# PASSAGE GIVEN start
Things I have recently grammed; instantly:

Monday, December 29, 2008

Taking you for a ride

I haven't been online for a while, mostly because I've been doing this:



Also because I've been playing with my new Christmas toy (the video camera).

Tuesday, December 23, 2008

My brilliant snow removal invention

Why hasn't anyone thought of this? Here's the idea I had when I was shoveling snow this week:


That's right, a flamethrower/driveway de-snower. If I worked in research and development somewhere, this would be happening all over America. Driveways would be clear in 30 seconds flat, and families would have more time to spend together sledding and building snow-men. Family relationships would improve, kids would get into less trouble, people would just be happier all around, and eventually all the world's problems would be solved.

I should be in charge of more things.

Friday, December 19, 2008

Demotivation

While I'm on the subject of irony, I'd like to share with you what I feel is one of the most ironic news stories I've ever heard. You know those motivational posters that are all over the workplace in an attempt to somehow keep employees motivated? Well the company that makes them had to lay off 34 employees.
# PASSAGE GIVEN end
| PROBLEM REQUIREMENTS |
According to the blog posts above, how would the flamethrower driveway de-snower give families more time together? The material that follows is drawn from a different source than the blog posts.
# RECORDS start
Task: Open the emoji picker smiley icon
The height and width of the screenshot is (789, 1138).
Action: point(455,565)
# RECORDS end
# RECORDS start
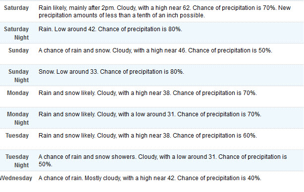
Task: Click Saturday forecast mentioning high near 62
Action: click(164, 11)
# RECORDS end
| SOLUTION |
It would clear driveways in 30 seconds flat. Families could spend the time saved together sledding and building snowmen.